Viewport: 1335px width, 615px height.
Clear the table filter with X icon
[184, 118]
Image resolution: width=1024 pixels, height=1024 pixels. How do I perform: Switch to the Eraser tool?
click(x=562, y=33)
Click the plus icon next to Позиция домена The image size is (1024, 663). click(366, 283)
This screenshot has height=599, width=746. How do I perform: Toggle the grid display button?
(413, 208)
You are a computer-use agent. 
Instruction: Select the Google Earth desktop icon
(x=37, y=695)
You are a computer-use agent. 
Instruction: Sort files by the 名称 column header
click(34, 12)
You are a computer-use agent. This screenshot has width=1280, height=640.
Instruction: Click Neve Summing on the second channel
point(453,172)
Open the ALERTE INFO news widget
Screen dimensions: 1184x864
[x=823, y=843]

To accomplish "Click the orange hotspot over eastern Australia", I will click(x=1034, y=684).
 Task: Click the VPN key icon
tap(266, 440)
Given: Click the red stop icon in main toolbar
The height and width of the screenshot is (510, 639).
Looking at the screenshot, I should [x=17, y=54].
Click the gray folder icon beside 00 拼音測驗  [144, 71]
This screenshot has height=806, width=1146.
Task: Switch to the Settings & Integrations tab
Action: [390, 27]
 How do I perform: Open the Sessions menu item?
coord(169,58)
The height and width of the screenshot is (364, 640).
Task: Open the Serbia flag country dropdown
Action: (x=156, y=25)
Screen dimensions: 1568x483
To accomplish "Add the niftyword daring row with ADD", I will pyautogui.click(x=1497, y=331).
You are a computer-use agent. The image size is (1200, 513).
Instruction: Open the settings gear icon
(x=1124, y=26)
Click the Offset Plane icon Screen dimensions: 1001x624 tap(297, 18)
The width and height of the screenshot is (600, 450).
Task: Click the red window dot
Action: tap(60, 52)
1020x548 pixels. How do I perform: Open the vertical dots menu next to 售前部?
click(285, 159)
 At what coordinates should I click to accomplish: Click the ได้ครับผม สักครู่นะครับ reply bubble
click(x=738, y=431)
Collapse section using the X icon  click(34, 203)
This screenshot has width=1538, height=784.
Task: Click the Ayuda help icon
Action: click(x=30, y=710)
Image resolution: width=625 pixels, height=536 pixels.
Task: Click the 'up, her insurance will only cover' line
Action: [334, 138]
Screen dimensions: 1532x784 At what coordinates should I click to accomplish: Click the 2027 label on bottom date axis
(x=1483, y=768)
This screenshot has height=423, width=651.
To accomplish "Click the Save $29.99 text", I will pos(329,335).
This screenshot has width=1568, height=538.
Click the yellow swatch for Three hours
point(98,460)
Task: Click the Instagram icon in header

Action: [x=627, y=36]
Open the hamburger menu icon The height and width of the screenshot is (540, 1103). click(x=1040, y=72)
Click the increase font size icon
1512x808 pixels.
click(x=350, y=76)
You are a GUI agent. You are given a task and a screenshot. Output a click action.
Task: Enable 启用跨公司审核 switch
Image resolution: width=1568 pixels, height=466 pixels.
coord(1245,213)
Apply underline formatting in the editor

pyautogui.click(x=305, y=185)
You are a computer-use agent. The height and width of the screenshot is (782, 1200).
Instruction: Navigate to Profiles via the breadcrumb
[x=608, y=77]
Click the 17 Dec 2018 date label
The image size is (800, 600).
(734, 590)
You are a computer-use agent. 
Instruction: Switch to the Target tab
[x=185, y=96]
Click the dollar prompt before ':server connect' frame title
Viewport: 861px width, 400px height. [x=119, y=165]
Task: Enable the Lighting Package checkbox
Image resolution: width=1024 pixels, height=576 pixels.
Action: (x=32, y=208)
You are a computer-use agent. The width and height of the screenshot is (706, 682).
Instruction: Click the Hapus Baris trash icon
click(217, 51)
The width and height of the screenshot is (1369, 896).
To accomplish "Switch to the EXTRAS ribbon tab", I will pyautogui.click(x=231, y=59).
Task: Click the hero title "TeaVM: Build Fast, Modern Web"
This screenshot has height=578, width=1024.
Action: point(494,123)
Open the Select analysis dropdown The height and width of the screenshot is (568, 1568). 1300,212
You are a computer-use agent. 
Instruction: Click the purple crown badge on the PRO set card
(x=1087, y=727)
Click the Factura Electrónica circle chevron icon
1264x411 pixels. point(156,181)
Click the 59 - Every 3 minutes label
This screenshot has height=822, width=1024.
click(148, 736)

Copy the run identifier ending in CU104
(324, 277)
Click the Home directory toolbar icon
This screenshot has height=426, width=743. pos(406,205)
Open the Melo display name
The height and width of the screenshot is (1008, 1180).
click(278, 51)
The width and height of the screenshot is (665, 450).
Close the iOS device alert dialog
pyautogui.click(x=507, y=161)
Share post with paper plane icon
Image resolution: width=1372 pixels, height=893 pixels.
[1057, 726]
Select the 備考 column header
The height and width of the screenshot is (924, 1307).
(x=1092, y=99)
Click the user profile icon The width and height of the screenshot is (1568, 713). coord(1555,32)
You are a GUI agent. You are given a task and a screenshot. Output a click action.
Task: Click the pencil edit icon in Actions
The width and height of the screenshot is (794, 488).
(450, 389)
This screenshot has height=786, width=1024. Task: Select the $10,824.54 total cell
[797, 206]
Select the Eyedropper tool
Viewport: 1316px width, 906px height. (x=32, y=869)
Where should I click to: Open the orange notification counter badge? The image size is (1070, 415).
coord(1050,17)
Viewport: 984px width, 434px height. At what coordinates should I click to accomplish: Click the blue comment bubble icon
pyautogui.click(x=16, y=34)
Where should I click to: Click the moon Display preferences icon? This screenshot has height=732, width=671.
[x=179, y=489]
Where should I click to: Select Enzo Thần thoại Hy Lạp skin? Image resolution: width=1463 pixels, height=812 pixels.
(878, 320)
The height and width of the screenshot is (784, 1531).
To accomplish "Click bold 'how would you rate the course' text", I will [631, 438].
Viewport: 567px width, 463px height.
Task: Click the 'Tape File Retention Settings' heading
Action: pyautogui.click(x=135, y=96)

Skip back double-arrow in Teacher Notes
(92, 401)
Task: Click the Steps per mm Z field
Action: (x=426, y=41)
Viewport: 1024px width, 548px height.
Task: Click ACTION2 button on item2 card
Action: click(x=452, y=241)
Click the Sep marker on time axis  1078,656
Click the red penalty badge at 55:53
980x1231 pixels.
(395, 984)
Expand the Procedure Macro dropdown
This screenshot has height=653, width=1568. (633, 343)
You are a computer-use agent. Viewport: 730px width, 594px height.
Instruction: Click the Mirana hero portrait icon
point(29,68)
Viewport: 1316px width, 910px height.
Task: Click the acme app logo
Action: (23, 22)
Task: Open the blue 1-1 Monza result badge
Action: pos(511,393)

▶ _WHAT IS BEING ASKED_: The answer must be the same records, repeated exactly and in full.

▶ _ANSWER FOR THE TASK_:
Viewport: 1335px width, 615px height.
Clear the table filter with X icon
[184, 118]
Image resolution: width=1024 pixels, height=1024 pixels. How do I perform: Switch to the Eraser tool?
click(x=562, y=33)
Click the plus icon next to Позиция домена The image size is (1024, 663). click(366, 283)
This screenshot has height=599, width=746. How do I perform: Toggle the grid display button?
(413, 208)
You are a computer-use agent. 
Instruction: Select the Google Earth desktop icon
(x=37, y=695)
You are a computer-use agent. 
Instruction: Sort files by the 名称 column header
click(34, 12)
You are a computer-use agent. This screenshot has width=1280, height=640.
Instruction: Click Neve Summing on the second channel
point(453,172)
Open the ALERTE INFO news widget
Screen dimensions: 1184x864
[x=823, y=843]

To accomplish "Click the orange hotspot over eastern Australia", I will click(x=1034, y=684).
 Task: Click the VPN key icon
tap(266, 440)
Given: Click the red stop icon in main toolbar
The height and width of the screenshot is (510, 639).
Looking at the screenshot, I should [x=17, y=54].
Click the gray folder icon beside 00 拼音測驗  [144, 71]
This screenshot has height=806, width=1146.
Task: Switch to the Settings & Integrations tab
Action: [390, 27]
 How do I perform: Open the Sessions menu item?
coord(169,58)
The height and width of the screenshot is (364, 640).
Task: Open the Serbia flag country dropdown
Action: (x=156, y=25)
Screen dimensions: 1568x483
To accomplish "Add the niftyword daring row with ADD", I will pyautogui.click(x=1497, y=331).
You are a computer-use agent. The image size is (1200, 513).
Instruction: Open the settings gear icon
(x=1124, y=26)
Click the Offset Plane icon Screen dimensions: 1001x624 tap(297, 18)
The width and height of the screenshot is (600, 450).
Task: Click the red window dot
Action: tap(60, 52)
1020x548 pixels. How do I perform: Open the vertical dots menu next to 售前部?
click(285, 159)
 At what coordinates should I click to accomplish: Click the ได้ครับผม สักครู่นะครับ reply bubble
click(x=738, y=431)
Collapse section using the X icon  click(34, 203)
This screenshot has width=1538, height=784.
Task: Click the Ayuda help icon
Action: click(x=30, y=710)
Image resolution: width=625 pixels, height=536 pixels.
Task: Click the 'up, her insurance will only cover' line
Action: [334, 138]
Screen dimensions: 1532x784 At what coordinates should I click to accomplish: Click the 2027 label on bottom date axis
(x=1483, y=768)
This screenshot has height=423, width=651.
To accomplish "Click the Save $29.99 text", I will pos(329,335).
This screenshot has width=1568, height=538.
Click the yellow swatch for Three hours
point(98,460)
Task: Click the Instagram icon in header

Action: [x=627, y=36]
Open the hamburger menu icon The height and width of the screenshot is (540, 1103). click(x=1040, y=72)
Click the increase font size icon
1512x808 pixels.
click(x=350, y=76)
You are a GUI agent. You are given a task and a screenshot. Output a click action.
Task: Enable 启用跨公司审核 switch
Image resolution: width=1568 pixels, height=466 pixels.
coord(1245,213)
Apply underline formatting in the editor

pyautogui.click(x=305, y=185)
You are a computer-use agent. The height and width of the screenshot is (782, 1200).
Instruction: Navigate to Profiles via the breadcrumb
[x=608, y=77]
Click the 17 Dec 2018 date label
The image size is (800, 600).
(734, 590)
You are a computer-use agent. 
Instruction: Switch to the Target tab
[x=185, y=96]
Click the dollar prompt before ':server connect' frame title
Viewport: 861px width, 400px height. [x=119, y=165]
Task: Enable the Lighting Package checkbox
Image resolution: width=1024 pixels, height=576 pixels.
Action: (x=32, y=208)
You are a computer-use agent. The width and height of the screenshot is (706, 682).
Instruction: Click the Hapus Baris trash icon
click(217, 51)
The width and height of the screenshot is (1369, 896).
To accomplish "Switch to the EXTRAS ribbon tab", I will pyautogui.click(x=231, y=59).
Task: Click the hero title "TeaVM: Build Fast, Modern Web"
This screenshot has height=578, width=1024.
Action: point(494,123)
Open the Select analysis dropdown The height and width of the screenshot is (568, 1568). 1300,212
You are a computer-use agent. 
Instruction: Click the purple crown badge on the PRO set card
(x=1087, y=727)
Click the Factura Electrónica circle chevron icon
1264x411 pixels. point(156,181)
Click the 59 - Every 3 minutes label
This screenshot has height=822, width=1024.
click(148, 736)

Copy the run identifier ending in CU104
(324, 277)
Click the Home directory toolbar icon
This screenshot has height=426, width=743. pos(406,205)
Open the Melo display name
The height and width of the screenshot is (1008, 1180).
click(278, 51)
The width and height of the screenshot is (665, 450).
Close the iOS device alert dialog
pyautogui.click(x=507, y=161)
Share post with paper plane icon
Image resolution: width=1372 pixels, height=893 pixels.
[1057, 726]
Select the 備考 column header
The height and width of the screenshot is (924, 1307).
(x=1092, y=99)
Click the user profile icon The width and height of the screenshot is (1568, 713). coord(1555,32)
You are a GUI agent. You are given a task and a screenshot. Output a click action.
Task: Click the pencil edit icon in Actions
The width and height of the screenshot is (794, 488).
(450, 389)
This screenshot has height=786, width=1024. Task: Select the $10,824.54 total cell
[797, 206]
Select the Eyedropper tool
Viewport: 1316px width, 906px height. (x=32, y=869)
Where should I click to: Open the orange notification counter badge? The image size is (1070, 415).
coord(1050,17)
Viewport: 984px width, 434px height. At what coordinates should I click to accomplish: Click the blue comment bubble icon
pyautogui.click(x=16, y=34)
Where should I click to: Click the moon Display preferences icon? This screenshot has height=732, width=671.
[x=179, y=489]
Where should I click to: Select Enzo Thần thoại Hy Lạp skin? Image resolution: width=1463 pixels, height=812 pixels.
(878, 320)
The height and width of the screenshot is (784, 1531).
To accomplish "Click bold 'how would you rate the course' text", I will [631, 438].
Viewport: 567px width, 463px height.
Task: Click the 'Tape File Retention Settings' heading
Action: pyautogui.click(x=135, y=96)

Skip back double-arrow in Teacher Notes
(92, 401)
Task: Click the Steps per mm Z field
Action: (x=426, y=41)
Viewport: 1024px width, 548px height.
Task: Click ACTION2 button on item2 card
Action: click(x=452, y=241)
Click the Sep marker on time axis  1078,656
Click the red penalty badge at 55:53
980x1231 pixels.
(395, 984)
Expand the Procedure Macro dropdown
This screenshot has height=653, width=1568. (633, 343)
You are a computer-use agent. Viewport: 730px width, 594px height.
Instruction: Click the Mirana hero portrait icon
point(29,68)
Viewport: 1316px width, 910px height.
Task: Click the acme app logo
Action: (23, 22)
Task: Open the blue 1-1 Monza result badge
Action: pos(511,393)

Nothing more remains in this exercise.